**Exercise aim**
When you come to a picture, pass over it, and set down the entries below exactly.

<<<<

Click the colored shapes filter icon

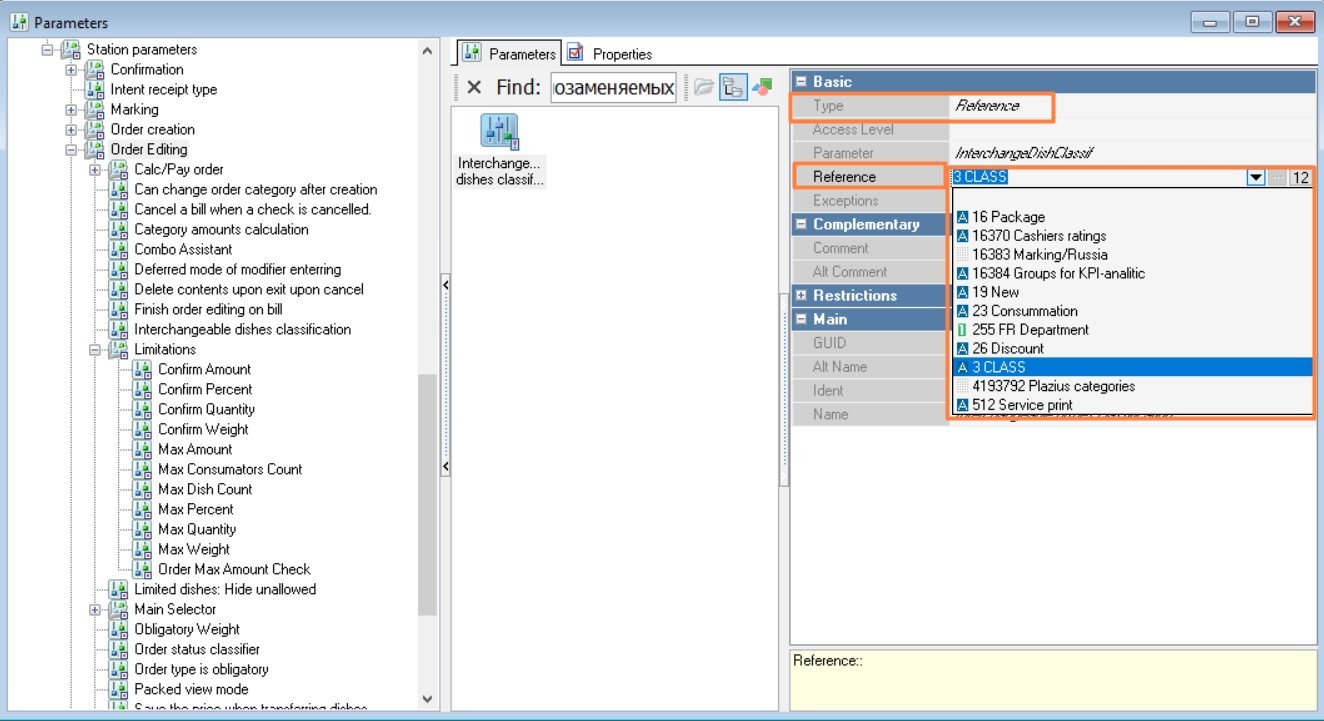point(762,88)
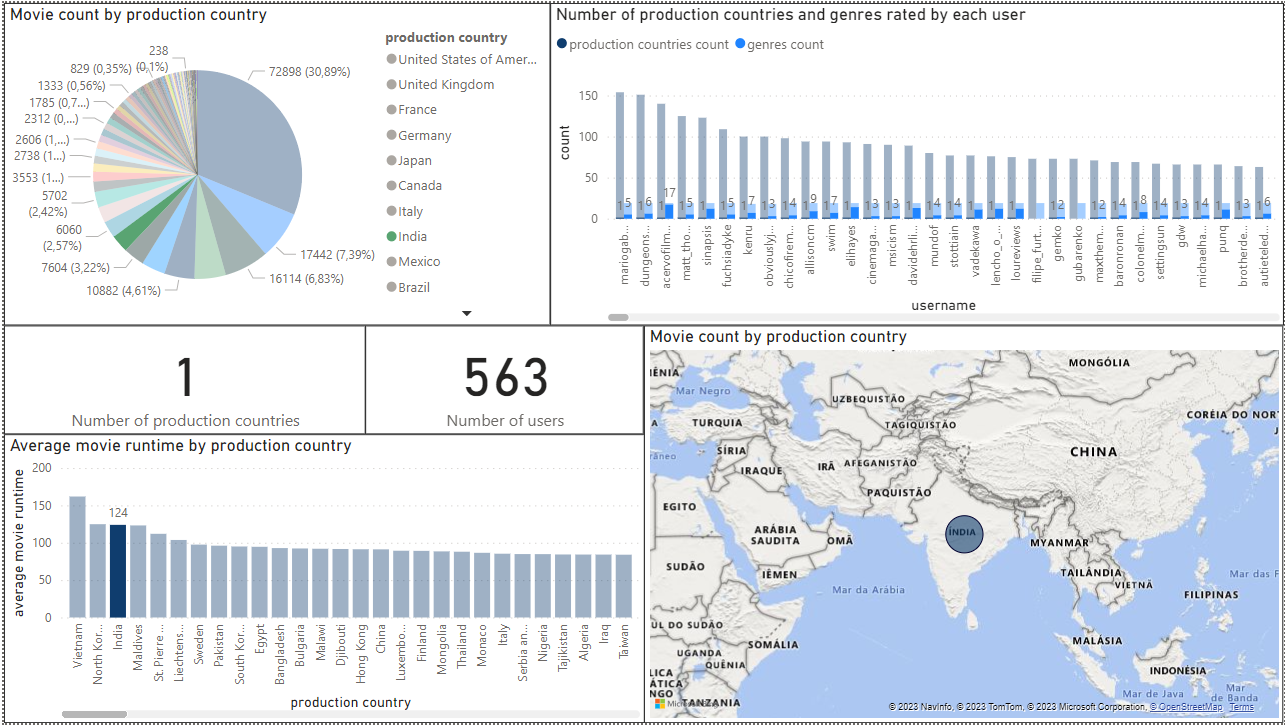Viewport: 1285px width, 725px height.
Task: Click the gray Brazil legend dot
Action: pos(389,287)
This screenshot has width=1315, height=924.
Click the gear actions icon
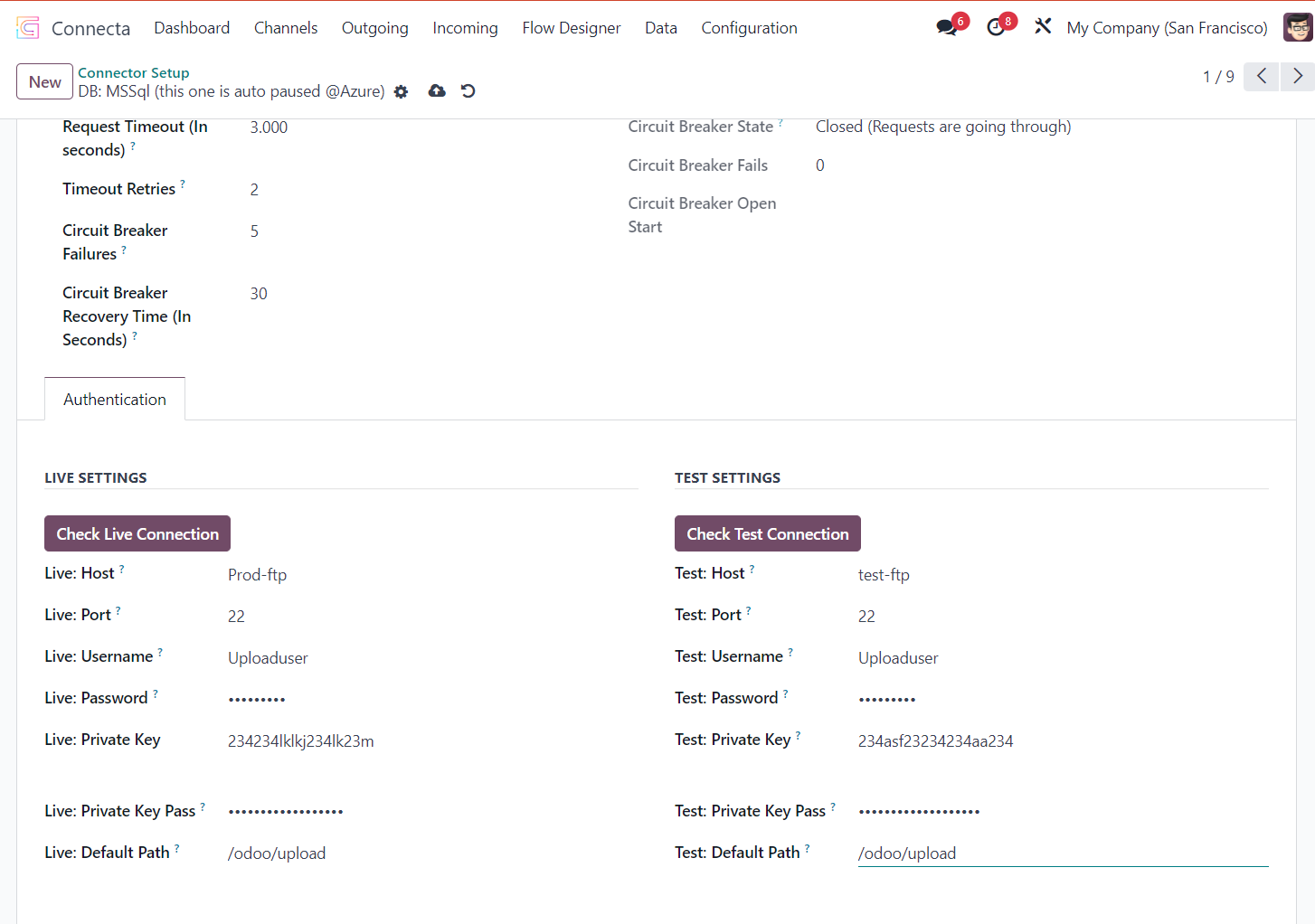[402, 91]
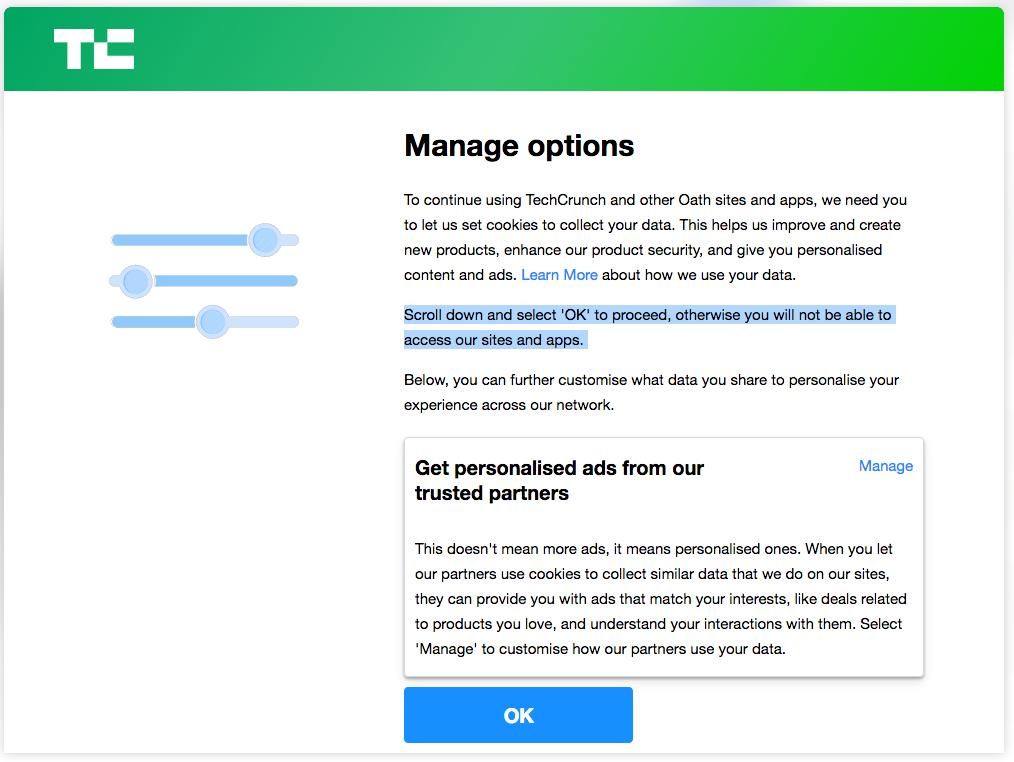Click the 'about how we use your data' text

pyautogui.click(x=698, y=275)
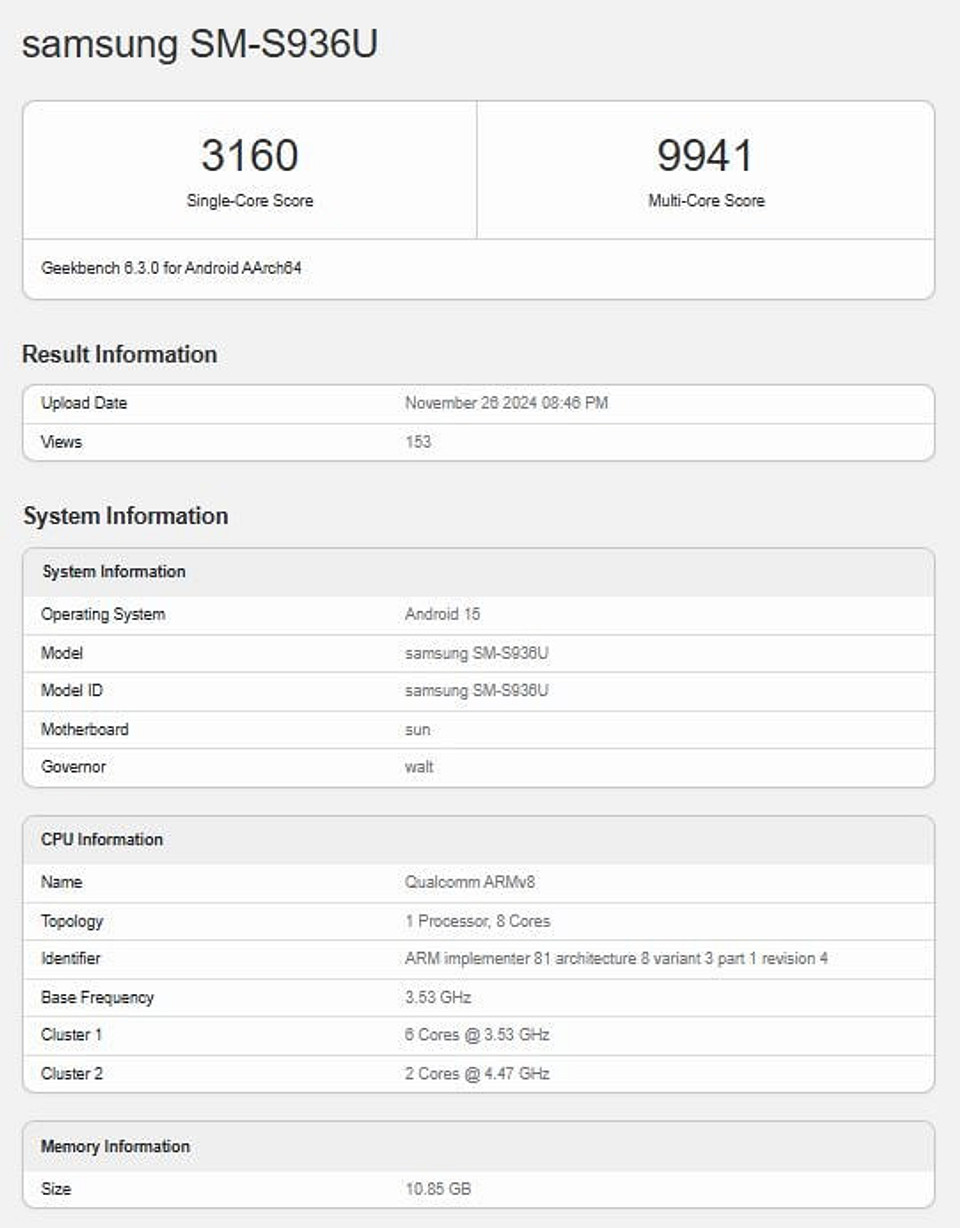Select the Single-Core Score value 3160
Viewport: 960px width, 1228px height.
[248, 152]
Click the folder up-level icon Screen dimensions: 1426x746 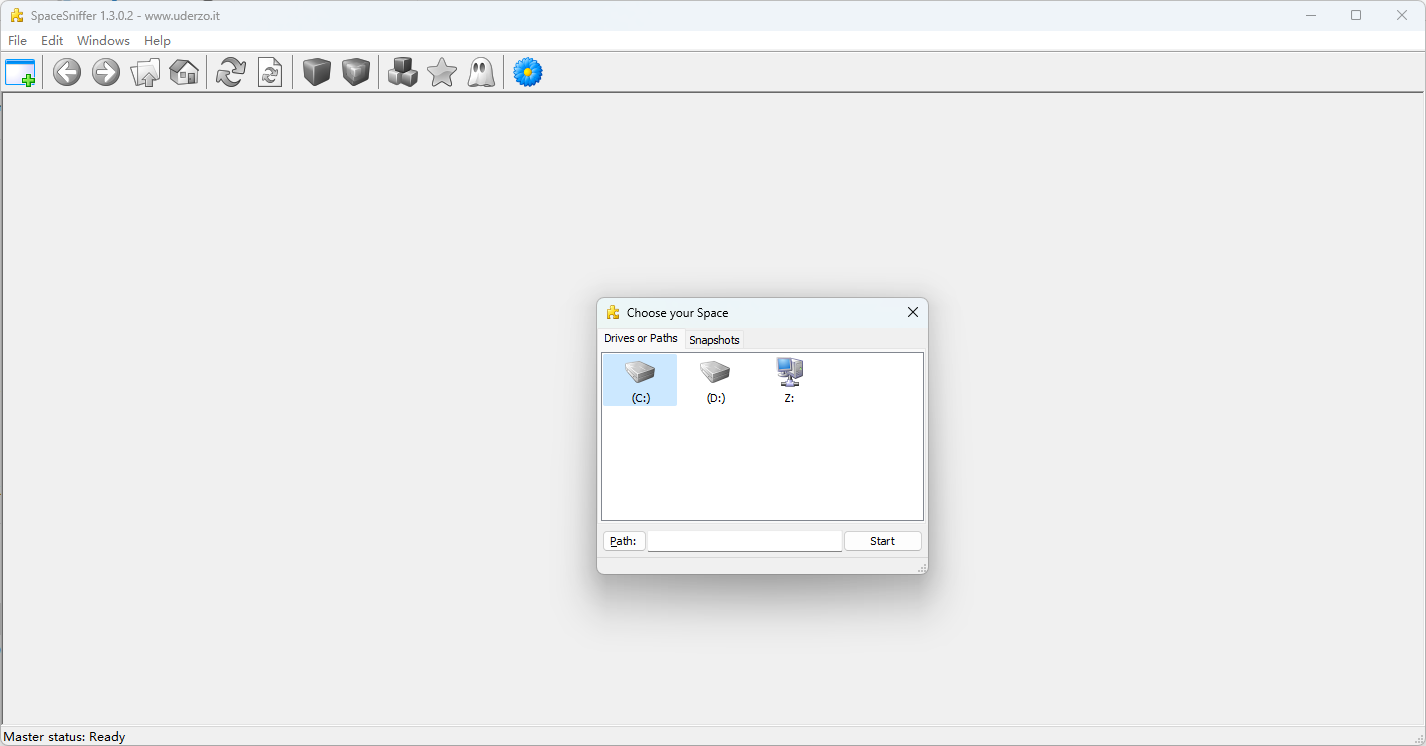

>>>>

**Solution**
Click the colored shapes filter icon

point(762,88)
Viewport: 1285px width, 725px height.
Task: Click the gray Brazil legend dot
Action: pos(389,287)
This screenshot has width=1315, height=924.
Click the gear actions icon
[402, 91]
Click the 'about how we use your data' text

pyautogui.click(x=698, y=275)
Select the Single-Core Score value 3160
Viewport: 960px width, 1228px height.
[248, 152]
Click the folder up-level icon Screen dimensions: 1426x746 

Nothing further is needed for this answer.